# [PROBLEM STATEMENT]
Pick out the lines below with "magnet" and list them.

MATERIAL SHOWN START

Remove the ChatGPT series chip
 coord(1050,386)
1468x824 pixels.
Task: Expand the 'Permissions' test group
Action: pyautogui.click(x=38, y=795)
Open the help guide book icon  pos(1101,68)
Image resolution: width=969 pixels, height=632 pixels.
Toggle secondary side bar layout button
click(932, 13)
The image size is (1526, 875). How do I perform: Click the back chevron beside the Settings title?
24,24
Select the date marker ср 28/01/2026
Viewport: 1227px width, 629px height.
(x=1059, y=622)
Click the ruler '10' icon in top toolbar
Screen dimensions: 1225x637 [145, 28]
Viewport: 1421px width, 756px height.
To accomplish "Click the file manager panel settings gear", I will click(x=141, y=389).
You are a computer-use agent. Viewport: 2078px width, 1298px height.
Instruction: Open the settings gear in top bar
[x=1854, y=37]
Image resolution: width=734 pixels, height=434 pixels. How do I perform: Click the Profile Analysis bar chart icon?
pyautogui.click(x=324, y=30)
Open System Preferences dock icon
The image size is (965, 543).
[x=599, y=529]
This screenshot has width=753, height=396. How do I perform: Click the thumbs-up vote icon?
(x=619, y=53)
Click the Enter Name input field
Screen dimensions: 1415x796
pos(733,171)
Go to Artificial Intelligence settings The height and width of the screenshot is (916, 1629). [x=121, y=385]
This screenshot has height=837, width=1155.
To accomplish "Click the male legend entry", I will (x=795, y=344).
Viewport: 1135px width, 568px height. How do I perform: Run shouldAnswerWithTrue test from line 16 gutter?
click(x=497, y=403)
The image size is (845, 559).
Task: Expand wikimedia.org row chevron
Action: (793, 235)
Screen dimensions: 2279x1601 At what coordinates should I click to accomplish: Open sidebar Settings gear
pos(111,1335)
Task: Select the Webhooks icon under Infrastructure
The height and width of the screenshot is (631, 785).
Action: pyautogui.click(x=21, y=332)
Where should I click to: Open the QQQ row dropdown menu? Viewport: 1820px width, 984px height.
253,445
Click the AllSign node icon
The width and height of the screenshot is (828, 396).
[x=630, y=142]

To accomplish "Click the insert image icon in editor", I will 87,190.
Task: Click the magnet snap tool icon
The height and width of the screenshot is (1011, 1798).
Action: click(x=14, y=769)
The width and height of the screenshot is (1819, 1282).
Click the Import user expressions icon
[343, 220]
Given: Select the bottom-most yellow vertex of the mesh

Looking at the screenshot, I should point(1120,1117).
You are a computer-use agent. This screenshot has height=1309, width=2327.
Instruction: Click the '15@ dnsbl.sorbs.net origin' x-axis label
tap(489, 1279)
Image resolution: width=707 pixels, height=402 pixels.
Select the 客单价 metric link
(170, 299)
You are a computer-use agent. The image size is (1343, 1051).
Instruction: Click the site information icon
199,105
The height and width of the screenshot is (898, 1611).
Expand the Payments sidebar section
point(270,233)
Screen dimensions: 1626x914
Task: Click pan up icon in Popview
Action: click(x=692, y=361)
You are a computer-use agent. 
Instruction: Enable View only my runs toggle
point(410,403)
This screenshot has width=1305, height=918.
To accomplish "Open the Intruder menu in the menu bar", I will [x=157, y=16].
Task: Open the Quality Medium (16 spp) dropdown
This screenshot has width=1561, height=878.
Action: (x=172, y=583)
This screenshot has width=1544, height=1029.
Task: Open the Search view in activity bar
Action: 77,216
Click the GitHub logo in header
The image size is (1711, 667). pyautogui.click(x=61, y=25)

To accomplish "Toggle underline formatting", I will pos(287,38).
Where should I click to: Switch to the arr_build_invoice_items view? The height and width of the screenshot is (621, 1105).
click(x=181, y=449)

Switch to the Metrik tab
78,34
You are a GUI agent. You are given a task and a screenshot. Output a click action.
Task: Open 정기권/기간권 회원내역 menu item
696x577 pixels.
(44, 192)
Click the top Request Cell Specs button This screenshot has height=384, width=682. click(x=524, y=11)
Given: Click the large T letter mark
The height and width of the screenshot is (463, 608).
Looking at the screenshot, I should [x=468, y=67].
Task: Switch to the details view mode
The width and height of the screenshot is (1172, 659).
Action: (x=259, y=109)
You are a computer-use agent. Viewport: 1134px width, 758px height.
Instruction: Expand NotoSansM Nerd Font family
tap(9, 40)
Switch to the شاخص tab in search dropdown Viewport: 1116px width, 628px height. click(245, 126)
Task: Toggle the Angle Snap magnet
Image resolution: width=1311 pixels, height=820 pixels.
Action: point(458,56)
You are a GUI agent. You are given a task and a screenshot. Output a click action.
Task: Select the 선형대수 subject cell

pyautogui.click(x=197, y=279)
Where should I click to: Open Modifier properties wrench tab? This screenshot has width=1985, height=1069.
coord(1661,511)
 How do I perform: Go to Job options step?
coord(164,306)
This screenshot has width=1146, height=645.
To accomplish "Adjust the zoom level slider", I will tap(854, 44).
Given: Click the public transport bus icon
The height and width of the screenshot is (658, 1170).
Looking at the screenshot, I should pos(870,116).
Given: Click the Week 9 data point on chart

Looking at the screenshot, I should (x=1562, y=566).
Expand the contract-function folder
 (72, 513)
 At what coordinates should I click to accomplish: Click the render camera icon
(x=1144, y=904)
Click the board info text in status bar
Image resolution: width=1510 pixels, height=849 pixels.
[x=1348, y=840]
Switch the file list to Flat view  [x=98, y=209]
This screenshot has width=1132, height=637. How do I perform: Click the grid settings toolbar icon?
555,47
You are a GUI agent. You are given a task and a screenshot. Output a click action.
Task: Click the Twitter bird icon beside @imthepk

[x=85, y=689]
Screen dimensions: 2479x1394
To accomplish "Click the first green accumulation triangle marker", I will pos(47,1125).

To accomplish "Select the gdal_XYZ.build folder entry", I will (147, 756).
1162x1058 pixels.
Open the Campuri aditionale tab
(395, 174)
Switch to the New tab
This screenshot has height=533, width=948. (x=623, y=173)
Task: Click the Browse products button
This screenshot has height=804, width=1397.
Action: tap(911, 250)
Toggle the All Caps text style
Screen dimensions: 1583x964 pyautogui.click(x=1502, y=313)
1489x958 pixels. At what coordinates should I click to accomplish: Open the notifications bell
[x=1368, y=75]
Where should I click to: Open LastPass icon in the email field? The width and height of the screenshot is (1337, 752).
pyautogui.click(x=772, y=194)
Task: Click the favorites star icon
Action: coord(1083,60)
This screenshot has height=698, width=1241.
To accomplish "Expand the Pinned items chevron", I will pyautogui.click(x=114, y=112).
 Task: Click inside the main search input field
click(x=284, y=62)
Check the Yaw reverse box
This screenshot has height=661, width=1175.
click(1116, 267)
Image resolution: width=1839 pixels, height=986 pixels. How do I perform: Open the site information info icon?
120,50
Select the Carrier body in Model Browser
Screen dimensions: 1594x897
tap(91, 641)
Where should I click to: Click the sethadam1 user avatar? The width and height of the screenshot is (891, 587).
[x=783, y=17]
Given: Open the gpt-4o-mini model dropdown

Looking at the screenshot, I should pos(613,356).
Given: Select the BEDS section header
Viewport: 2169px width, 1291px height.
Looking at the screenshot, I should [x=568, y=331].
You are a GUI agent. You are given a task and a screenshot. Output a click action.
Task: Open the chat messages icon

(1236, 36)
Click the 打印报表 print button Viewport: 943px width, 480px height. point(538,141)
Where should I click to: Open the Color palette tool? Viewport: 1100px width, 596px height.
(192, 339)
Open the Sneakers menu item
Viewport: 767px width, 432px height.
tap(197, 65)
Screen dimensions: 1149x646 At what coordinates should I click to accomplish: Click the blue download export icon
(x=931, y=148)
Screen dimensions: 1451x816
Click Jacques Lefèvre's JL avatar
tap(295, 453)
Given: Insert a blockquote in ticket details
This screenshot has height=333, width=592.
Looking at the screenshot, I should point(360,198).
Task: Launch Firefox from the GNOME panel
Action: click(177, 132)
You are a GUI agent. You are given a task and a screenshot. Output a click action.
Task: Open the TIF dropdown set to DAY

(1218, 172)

MATERIAL SHOWN END

# [ANSWER BELOW]
Task: Click the magnet snap tool icon
Task: Toggle the Angle Snap magnet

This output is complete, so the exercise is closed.